From the day of Iraq's invasion, Bush had made it plain that he thought the stakes in the gulf were big enough to justify a war. He persuaded 28 nations to send forces to the gulf and mobilized support from past adversaries, including the Soviet Union, for an embargo that largely isolated Iraq from world commerce.

With the backing of an unprecedented range of countries, the United Nations Security Council passed 12 separate and increasingly severe resolutions demanding that Iraq roll back its lightning conquest of the tiny desert kingdom and its rich oil reserves. Last Saturday, Bush obtained what amounted to a congressional declaration of war, when the Senate narrowly and the House by a wider margin approved a resolution endorsing the use of "all necessary means" for expelling Iraq -- the same formulation the United Nations had used in its last ultimatum to Saddam.

Between 5 and 6 p.m. yesterday, congressional leaders began getting calls from Bush and other administration officials, informing them that hostilities were underway. Sen. Robert C. Byrd (D-W.Va.) recalled telling the president, "My Bible tells me that Our Heavenly Father . . . will reward us. I pray for you every night."

By 6:35 p.m., the leaders had received the written certification, required by the congressional resolution, saying that all diplomatic efforts had failed. As in his televised speech, Bush's letter put the blame for war on Iraq, which he said "has given no sign whatever that it intends to comply with the will of the international community. Nor is there any indication that diplomatic and economic means alone would ever compel Iraq to do so."
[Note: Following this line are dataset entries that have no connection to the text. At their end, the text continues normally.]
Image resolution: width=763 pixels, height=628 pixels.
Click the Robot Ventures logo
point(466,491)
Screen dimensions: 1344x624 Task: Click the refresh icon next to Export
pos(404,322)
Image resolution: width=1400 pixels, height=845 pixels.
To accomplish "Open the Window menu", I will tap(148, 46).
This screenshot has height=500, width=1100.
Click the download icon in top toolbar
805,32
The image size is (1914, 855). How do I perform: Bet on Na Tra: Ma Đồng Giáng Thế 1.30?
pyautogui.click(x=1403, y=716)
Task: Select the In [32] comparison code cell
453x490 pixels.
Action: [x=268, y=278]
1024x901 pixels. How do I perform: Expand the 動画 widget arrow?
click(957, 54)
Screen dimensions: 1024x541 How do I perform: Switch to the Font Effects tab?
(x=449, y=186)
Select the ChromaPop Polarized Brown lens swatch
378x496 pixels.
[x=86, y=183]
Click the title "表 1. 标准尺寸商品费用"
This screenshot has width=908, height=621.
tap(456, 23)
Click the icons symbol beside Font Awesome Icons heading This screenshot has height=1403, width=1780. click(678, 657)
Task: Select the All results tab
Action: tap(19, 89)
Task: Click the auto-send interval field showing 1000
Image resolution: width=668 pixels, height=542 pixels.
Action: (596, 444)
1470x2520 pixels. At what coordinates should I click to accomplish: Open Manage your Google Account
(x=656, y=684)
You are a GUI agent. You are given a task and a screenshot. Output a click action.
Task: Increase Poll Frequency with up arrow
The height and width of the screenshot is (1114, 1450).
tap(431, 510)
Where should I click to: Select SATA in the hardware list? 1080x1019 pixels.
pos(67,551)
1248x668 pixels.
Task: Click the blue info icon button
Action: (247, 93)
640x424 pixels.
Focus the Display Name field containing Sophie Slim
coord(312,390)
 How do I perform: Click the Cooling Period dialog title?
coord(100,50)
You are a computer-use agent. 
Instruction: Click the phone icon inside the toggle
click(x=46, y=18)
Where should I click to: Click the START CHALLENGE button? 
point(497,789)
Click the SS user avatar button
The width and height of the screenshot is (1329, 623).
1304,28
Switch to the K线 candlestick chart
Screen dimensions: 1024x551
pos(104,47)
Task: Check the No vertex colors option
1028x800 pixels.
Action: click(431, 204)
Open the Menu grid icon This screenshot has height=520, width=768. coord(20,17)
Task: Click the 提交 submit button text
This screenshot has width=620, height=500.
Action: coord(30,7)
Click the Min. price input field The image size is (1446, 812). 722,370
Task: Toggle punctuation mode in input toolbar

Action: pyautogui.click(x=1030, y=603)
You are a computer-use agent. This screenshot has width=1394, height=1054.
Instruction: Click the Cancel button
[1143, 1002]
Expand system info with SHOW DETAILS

In addressing the nation from the Oval Office, Bush said that "while the world waited, Saddam Hussein systematically raped, pillaged and plundered a tiny nation -- no threat to his own. . . . While the world waited, Saddam sought to add to the chemical weapons arsenal he now possesses, an infinitely more dangerous weapon of mass destruction, a nuclear weapon."

Bush reiterated essentially the same case for military action that he has made since his Nov. 8 decision to double the size of U.S. forces in the gulf in order to provide offensive punch.

Secretary of State James A. Baker III, who logged thousands of miles in assembling the anti-Iraq coalition and futilely seeking a diplomatic solution, spent yesterday notifying allies of the decision to go to war.

The FBI refused to comment on reports that its agents were preparing in the event of hostilities to conduct searches of locations where suspected terrorists might be hiding and perhaps make some arrests.